Activation of apoptosis pathways was a key mechanism by which cytotoxic drugs kill tumor cells (17), thus, it has became a major goal in cancer therapy (18). Apoptosis has characterized by cell shrinkage, nuclear DNA fragmentation, and membrane blebbing (19). Our results of annexin-V assay has revealed a significant increase of apoptotic cells number after λ-carrageenan-treatment (Figure 4). Similar results has shown that degraded ι-CGN induced apoptosis in human osteosarcoma cell line HOS cells within 48 of treatment (20). Annexin-V data was in full concordance with the molecular study, where we have found a significant increase in gene expression levels of caspase-8, caspase-9 and caspase-3. Correspondingly, flow cytometry analysis has shown an increasing of active Caspase-3 protein levels after treatment with λ-carrageenan (Figure 5). Active Caspase-3 has played an essential role in the activation of keys molecules which lead to biochemical and morphological changes in cells undergoing apoptosis (21). Otherwise, the antiproliferative effect of degraded k-carrageenan has related to apoptosis together with inactivation of cell proliferating genes as determined by morphological observation and molecular analysis in Caco-2 and HepG2 human cancer cell lines (14).

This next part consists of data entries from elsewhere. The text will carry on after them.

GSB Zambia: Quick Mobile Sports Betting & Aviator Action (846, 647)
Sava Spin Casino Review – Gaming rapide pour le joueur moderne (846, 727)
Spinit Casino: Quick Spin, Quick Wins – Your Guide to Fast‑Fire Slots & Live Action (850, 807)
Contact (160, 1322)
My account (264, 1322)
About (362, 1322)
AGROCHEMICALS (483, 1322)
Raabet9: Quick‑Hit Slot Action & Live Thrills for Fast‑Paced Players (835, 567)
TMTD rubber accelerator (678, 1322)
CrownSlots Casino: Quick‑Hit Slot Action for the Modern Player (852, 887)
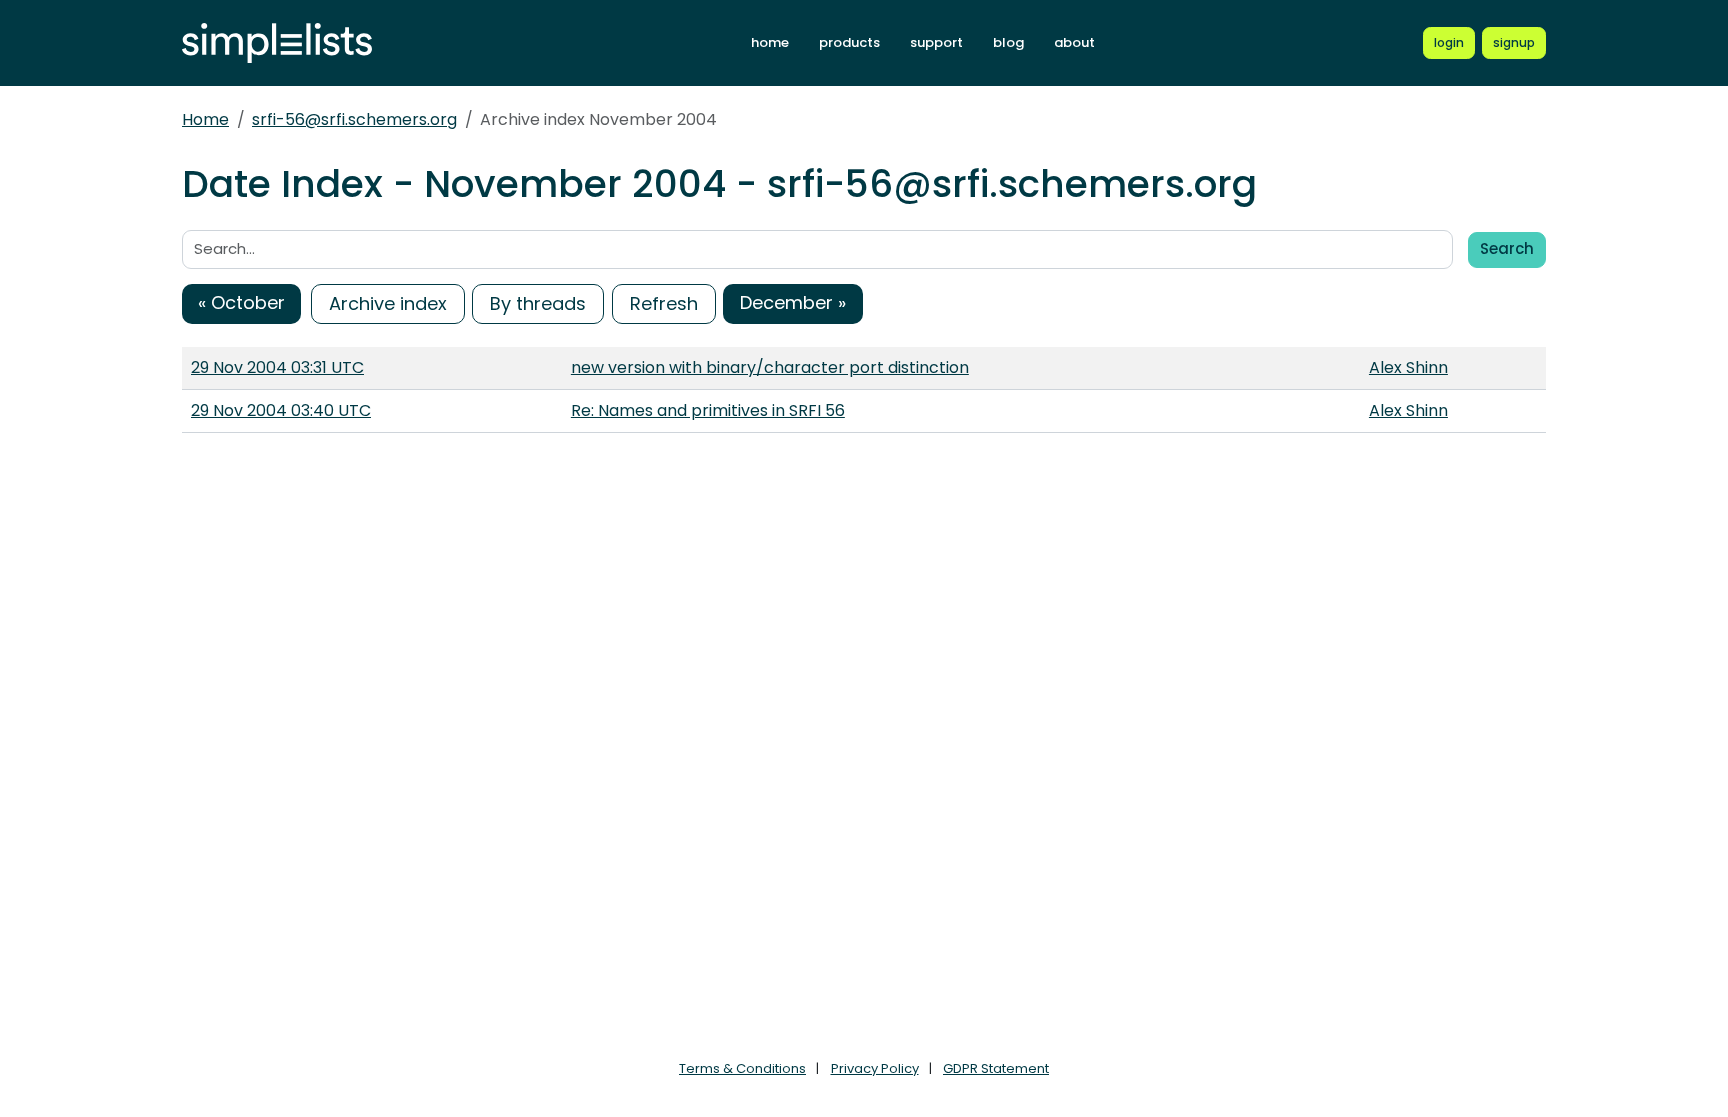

The cellular commitment to apoptosis induction has also regulated by the imbalanced mitochondrial bax/bcl-2 ratio (22). Our results have also indicated the ability of λ-carrageenan to simultaneously prompt the up-regulation of bax (encoding the pro-apoptotic protein Bax) and the down-regulation of bcl-2 (encoding the anti-apoptotic protein Bcl-2) in time dependent manner (Figure 6). This bioactive role of λ-carrageenan in shifting the bax/bcl-2 ratio of expression has previously studied in HUVEC cells too (8, 9). The imbalance of Bax/Bcl-2 ratio has led to the disruption of mitochondrial inner transmembrane potential (23), and the release of Cytochrome C triggering the formation of cytochrome C/APAF-1/Caspase-9 complex and subsequently enhancing the activation of active Caspase-3 as a positive feedback effect (24, 25).
5.1. Conclusions
λ-carrageenan has shown anti-proliferative activity in the human breast cancer cells MDA-MB-231 via the promotion of caspases-dependent apoptosis, and with the contribution of imbalanced ratio of Bax/Bcl-2 and nuclear fragmentation. This study has exemplified that λ-carrageenan possess both common and distinctive anti-carcinogenic mechanisms, which could further develop into an effective chemotherapeutic agents in the treatment of human breast cancer.